§ **What this task involves**: In the data that follows, find the line with "Screen dimensions: 1084x475"; transcribe it, every later line up to the one with "Task: Open the File menu", and that line as well, exactly and with no others.

§ **Entries shown**:
^^^^^^^^
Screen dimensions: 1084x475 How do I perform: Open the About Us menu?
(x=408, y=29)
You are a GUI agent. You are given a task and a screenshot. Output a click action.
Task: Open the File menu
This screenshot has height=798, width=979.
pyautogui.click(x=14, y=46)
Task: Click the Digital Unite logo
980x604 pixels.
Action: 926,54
^^^^^^^^
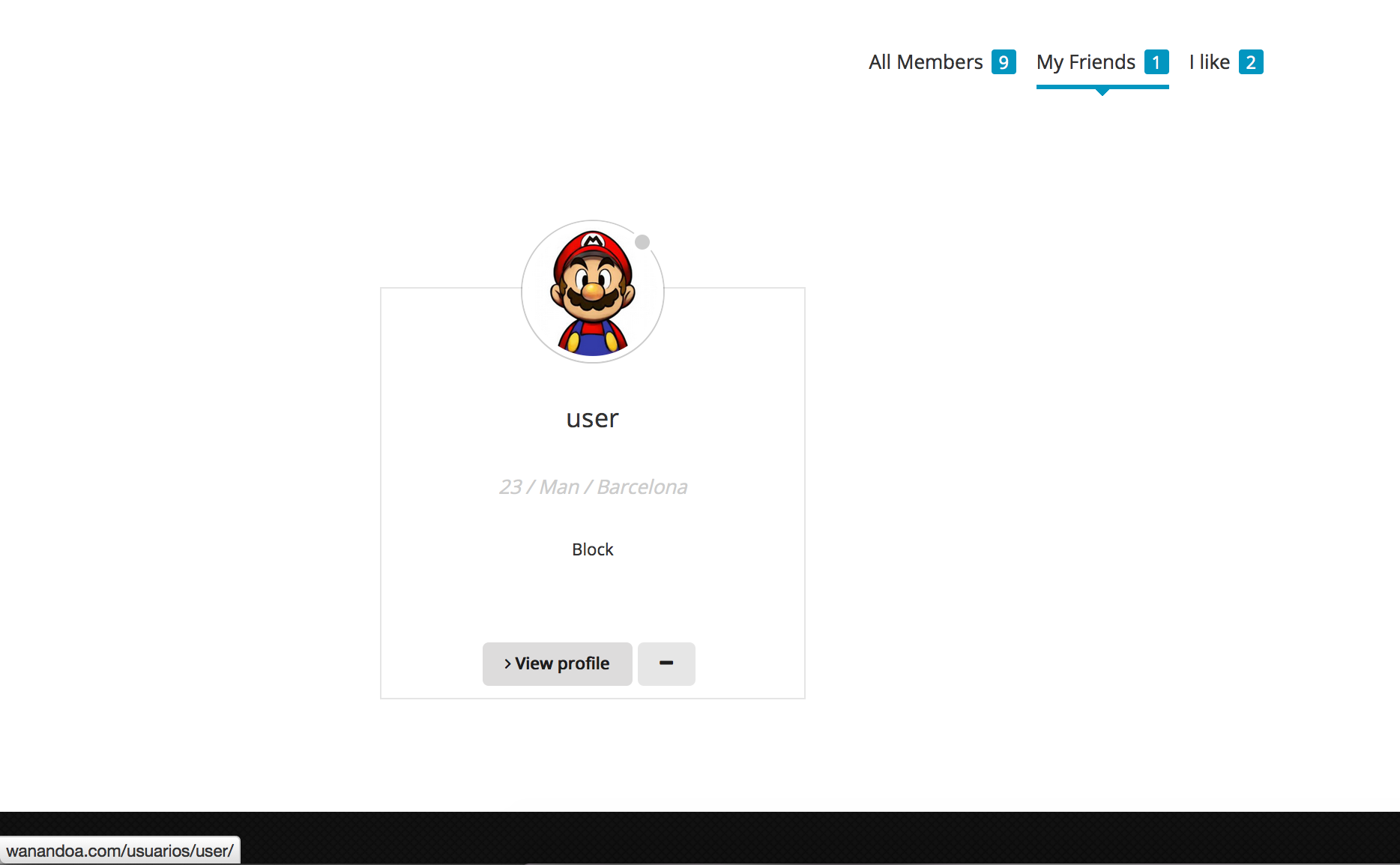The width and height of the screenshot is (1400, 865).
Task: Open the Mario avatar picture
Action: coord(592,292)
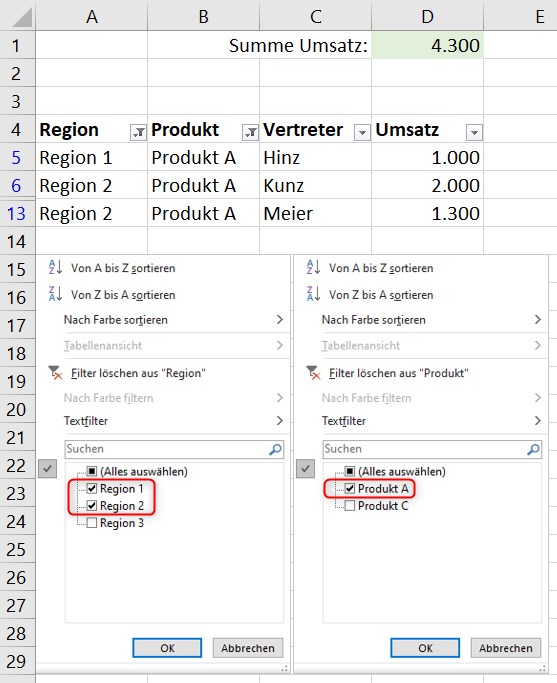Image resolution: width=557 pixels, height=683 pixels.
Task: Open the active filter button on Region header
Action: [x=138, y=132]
^^^^^^^^
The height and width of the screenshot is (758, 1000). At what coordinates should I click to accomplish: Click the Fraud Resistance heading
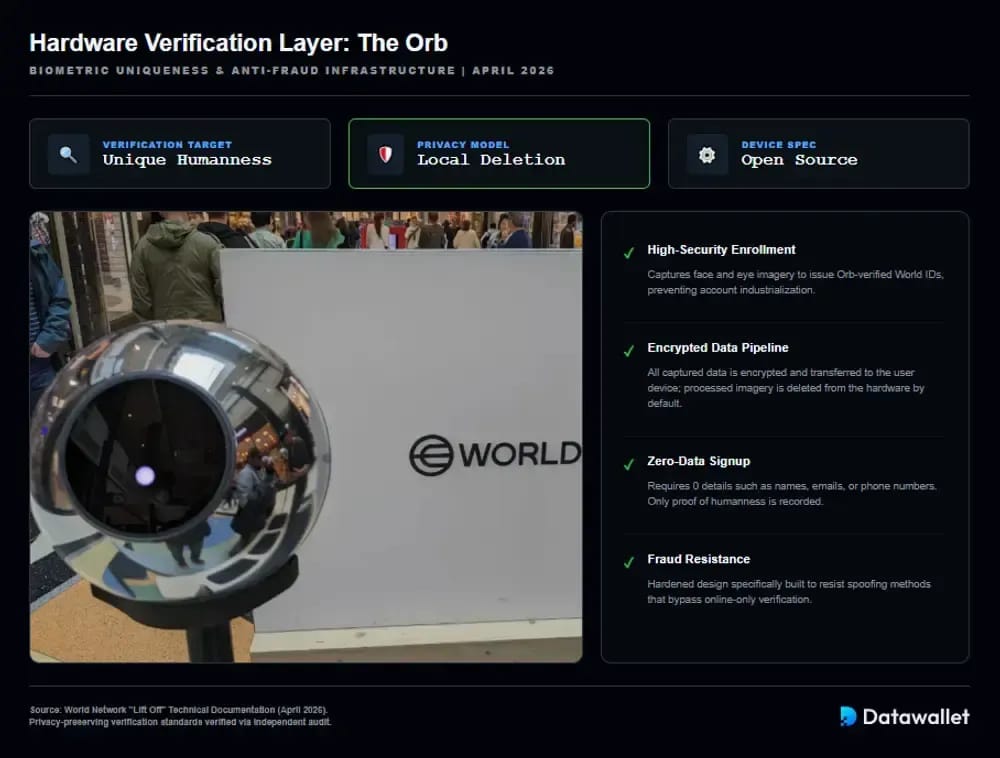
^^^^^^^^
§ **Exercise response**:
Screen dimensions: 1084x475 How do I perform: Open the About Us menu?
(x=408, y=29)
You are a GUI agent. You are given a task and a screenshot. Output a click action.
Task: Open the File menu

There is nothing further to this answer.